=== TASK DESCRIPTION ===
Output the material from the line with "[Vyne Medical] (132, 100)" up to and including the line with "Trace FAQs (504, 2194)", keeping every line unchanged.

=== GIVEN RECORDS ===

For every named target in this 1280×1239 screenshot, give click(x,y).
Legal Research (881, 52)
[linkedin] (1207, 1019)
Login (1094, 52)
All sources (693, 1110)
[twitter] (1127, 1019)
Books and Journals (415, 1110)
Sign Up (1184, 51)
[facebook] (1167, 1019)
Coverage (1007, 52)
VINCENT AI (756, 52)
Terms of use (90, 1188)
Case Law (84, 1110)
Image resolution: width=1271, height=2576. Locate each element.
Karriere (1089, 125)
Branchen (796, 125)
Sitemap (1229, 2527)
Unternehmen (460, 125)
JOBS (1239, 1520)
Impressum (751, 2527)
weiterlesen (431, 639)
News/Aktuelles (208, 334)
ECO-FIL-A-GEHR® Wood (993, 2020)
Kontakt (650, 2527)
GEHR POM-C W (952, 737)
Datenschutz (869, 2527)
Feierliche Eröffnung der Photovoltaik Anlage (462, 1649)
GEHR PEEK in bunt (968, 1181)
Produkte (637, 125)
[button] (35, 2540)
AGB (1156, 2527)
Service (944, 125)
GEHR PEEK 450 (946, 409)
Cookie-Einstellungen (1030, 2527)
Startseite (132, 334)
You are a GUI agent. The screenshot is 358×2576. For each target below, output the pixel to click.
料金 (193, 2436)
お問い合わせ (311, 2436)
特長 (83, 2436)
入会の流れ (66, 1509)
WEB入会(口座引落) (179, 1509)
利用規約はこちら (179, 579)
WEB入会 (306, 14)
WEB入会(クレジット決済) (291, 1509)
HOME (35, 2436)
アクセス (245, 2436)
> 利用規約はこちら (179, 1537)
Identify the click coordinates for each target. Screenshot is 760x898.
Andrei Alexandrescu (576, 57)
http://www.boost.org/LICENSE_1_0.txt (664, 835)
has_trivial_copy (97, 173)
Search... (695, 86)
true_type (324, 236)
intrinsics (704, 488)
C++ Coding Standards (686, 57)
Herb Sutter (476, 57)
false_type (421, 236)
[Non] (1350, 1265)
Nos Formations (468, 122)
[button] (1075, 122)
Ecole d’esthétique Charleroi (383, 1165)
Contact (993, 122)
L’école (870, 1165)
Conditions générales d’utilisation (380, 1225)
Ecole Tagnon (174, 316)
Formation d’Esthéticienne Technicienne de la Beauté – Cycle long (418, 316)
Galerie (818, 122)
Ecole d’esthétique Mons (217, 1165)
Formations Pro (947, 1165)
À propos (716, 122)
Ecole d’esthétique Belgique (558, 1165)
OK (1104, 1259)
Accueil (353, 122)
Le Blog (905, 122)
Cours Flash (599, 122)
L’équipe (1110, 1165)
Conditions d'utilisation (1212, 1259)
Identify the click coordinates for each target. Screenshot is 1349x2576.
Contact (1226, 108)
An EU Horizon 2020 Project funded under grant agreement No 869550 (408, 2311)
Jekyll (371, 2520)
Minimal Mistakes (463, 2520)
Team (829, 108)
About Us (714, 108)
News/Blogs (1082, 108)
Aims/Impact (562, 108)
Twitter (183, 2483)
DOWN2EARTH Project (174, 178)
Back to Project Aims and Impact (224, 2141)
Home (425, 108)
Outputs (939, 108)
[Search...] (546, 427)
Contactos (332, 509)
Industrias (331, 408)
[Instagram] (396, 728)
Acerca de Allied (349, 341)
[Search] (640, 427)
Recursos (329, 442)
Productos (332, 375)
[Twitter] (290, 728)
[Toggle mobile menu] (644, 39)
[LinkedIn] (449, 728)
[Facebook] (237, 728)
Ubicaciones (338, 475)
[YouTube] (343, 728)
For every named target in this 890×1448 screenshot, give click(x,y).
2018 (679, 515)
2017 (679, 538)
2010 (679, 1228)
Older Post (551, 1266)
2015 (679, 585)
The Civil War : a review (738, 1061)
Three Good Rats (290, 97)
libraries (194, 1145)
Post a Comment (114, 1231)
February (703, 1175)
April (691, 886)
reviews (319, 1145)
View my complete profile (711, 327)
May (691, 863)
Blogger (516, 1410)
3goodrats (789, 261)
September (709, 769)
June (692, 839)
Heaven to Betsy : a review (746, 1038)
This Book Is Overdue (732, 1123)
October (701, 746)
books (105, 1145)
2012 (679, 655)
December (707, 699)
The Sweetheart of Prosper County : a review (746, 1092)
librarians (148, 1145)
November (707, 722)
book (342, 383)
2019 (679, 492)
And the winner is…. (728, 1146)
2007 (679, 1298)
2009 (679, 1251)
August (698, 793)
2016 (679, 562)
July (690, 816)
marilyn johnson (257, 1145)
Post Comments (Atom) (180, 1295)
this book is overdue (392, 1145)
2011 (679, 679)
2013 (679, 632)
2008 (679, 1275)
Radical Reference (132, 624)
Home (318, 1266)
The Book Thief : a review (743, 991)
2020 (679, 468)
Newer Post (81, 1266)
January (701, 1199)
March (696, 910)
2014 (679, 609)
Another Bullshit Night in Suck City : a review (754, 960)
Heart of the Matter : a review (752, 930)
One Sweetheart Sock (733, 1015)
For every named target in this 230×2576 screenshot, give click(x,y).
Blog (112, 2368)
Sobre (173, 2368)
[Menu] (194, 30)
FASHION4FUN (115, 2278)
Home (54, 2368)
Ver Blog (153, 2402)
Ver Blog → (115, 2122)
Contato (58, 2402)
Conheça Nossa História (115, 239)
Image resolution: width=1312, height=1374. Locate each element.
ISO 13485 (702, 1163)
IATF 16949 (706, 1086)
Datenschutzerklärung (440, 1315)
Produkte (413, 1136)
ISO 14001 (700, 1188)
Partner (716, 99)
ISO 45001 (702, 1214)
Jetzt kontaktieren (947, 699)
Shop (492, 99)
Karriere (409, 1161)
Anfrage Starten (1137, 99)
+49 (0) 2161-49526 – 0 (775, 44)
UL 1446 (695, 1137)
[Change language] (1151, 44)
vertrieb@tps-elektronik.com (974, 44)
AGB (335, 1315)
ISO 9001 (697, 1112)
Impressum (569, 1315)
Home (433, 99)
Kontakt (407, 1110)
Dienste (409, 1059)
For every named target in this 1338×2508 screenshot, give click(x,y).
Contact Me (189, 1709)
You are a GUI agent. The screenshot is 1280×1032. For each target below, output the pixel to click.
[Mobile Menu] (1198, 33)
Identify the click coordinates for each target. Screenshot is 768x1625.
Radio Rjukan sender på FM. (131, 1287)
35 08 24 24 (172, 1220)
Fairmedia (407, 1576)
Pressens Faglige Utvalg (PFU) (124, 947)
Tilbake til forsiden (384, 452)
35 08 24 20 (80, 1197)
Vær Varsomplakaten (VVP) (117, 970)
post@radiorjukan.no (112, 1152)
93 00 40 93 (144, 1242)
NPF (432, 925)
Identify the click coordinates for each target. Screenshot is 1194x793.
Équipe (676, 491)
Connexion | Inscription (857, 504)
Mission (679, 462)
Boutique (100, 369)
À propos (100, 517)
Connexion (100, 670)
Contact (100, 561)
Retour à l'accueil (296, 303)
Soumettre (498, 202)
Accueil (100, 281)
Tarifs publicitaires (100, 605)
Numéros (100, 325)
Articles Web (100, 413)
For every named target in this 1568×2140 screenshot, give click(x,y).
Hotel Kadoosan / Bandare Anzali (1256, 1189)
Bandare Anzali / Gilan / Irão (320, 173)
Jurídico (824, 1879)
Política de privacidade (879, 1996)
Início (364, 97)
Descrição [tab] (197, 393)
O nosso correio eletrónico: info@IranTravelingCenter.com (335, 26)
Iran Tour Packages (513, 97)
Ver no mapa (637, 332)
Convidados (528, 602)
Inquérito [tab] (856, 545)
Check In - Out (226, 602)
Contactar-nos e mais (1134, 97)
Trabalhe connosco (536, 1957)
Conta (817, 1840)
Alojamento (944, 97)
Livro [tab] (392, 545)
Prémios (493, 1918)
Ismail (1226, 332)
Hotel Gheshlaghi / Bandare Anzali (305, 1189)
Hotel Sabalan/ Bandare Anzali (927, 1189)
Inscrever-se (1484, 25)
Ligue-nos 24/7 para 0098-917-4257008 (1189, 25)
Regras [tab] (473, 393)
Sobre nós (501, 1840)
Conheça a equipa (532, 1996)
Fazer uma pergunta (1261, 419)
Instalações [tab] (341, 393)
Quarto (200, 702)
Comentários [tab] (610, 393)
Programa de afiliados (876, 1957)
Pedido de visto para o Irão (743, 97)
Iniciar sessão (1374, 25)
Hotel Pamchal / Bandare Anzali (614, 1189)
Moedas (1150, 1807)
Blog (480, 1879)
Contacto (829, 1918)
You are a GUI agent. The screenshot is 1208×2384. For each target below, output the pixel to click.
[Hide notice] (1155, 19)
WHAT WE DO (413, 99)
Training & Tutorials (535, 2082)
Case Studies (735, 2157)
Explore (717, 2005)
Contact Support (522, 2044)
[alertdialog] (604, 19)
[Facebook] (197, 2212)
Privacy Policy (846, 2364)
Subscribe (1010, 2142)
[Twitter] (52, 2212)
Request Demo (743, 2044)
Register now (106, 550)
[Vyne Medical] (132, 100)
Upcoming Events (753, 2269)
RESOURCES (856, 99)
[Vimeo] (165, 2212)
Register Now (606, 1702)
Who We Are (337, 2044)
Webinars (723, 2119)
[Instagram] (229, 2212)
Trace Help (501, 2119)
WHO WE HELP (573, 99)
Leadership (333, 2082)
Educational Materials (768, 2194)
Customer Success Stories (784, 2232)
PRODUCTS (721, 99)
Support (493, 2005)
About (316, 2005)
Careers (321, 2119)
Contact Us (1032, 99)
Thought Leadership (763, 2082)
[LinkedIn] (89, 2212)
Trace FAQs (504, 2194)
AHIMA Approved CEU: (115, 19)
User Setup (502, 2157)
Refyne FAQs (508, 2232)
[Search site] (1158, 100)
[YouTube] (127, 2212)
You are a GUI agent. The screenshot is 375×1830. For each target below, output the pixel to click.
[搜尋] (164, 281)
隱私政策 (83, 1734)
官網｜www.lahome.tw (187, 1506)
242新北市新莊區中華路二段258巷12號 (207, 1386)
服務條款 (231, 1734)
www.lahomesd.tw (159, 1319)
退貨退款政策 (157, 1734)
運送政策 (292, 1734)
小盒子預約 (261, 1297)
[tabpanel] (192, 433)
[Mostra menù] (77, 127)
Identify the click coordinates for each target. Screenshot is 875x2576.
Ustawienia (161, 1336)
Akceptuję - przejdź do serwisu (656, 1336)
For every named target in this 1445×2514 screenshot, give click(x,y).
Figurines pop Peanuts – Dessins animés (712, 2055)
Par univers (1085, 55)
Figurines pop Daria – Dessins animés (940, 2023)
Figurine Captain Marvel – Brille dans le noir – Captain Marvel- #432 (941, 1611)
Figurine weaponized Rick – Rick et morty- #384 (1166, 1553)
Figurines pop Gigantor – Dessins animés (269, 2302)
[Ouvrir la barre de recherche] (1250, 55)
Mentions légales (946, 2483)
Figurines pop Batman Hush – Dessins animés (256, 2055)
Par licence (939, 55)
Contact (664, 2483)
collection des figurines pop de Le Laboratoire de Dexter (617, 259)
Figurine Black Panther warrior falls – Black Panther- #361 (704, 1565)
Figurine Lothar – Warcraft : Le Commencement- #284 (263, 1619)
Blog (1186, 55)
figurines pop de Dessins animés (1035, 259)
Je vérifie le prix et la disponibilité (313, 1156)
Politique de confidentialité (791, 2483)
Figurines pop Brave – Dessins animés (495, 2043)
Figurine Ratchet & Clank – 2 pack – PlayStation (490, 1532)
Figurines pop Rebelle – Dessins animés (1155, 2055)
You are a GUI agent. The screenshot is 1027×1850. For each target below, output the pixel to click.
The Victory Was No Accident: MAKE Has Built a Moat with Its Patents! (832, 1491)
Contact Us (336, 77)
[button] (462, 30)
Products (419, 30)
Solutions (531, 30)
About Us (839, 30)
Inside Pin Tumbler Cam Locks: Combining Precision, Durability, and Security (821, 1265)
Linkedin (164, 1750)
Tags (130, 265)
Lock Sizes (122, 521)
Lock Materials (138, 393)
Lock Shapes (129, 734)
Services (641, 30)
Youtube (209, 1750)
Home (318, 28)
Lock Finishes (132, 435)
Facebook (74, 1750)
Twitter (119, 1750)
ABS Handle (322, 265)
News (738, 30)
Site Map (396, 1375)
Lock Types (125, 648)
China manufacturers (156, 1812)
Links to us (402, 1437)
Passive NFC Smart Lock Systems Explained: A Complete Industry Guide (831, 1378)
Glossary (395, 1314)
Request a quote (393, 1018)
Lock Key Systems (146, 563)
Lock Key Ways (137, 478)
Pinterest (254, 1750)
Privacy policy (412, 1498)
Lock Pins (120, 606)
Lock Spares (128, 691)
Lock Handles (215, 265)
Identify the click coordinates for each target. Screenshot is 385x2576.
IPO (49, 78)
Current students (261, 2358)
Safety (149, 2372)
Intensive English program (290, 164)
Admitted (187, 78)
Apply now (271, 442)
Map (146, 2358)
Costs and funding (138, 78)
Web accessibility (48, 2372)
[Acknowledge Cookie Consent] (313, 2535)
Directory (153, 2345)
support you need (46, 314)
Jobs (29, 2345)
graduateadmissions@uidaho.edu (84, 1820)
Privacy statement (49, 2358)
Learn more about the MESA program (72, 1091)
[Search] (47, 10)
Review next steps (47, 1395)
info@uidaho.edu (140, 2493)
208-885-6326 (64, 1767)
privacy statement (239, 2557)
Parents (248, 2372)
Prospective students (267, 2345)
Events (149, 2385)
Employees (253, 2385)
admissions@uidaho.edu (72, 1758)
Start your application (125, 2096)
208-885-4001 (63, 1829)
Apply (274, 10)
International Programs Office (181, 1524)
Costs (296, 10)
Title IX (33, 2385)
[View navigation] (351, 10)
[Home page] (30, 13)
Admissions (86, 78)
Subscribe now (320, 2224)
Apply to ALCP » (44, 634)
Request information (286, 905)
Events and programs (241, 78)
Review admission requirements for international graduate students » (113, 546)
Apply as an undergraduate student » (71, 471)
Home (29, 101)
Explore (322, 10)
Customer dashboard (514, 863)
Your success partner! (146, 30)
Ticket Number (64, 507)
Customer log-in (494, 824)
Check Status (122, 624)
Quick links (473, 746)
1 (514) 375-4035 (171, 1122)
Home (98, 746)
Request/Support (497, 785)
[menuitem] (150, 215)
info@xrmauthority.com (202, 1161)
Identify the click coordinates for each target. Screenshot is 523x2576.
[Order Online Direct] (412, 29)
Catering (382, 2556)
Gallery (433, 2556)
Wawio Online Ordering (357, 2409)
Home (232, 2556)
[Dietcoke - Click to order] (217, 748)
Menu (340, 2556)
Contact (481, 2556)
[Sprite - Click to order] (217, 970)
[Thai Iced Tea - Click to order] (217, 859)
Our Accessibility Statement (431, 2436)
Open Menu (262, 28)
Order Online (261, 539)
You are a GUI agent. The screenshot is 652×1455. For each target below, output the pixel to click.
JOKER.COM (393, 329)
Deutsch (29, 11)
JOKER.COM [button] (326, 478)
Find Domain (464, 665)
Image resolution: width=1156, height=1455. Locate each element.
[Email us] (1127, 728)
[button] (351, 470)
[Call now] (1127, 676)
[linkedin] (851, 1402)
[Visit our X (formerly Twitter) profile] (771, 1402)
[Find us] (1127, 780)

===

=== FINISHED TASK ===
[Vyne Medical] (132, 100)
Upcoming Events (753, 2269)
RESOURCES (856, 99)
[Vimeo] (165, 2212)
Register Now (606, 1702)
Who We Are (337, 2044)
Webinars (723, 2119)
[Instagram] (229, 2212)
Trace Help (501, 2119)
WHO WE HELP (573, 99)
Leadership (333, 2082)
Educational Materials (768, 2194)
Customer Success Stories (784, 2232)
PRODUCTS (721, 99)
Support (493, 2005)
About (316, 2005)
Careers (321, 2119)
Contact Us (1032, 99)
Thought Leadership (763, 2082)
[LinkedIn] (89, 2212)
Trace FAQs (504, 2194)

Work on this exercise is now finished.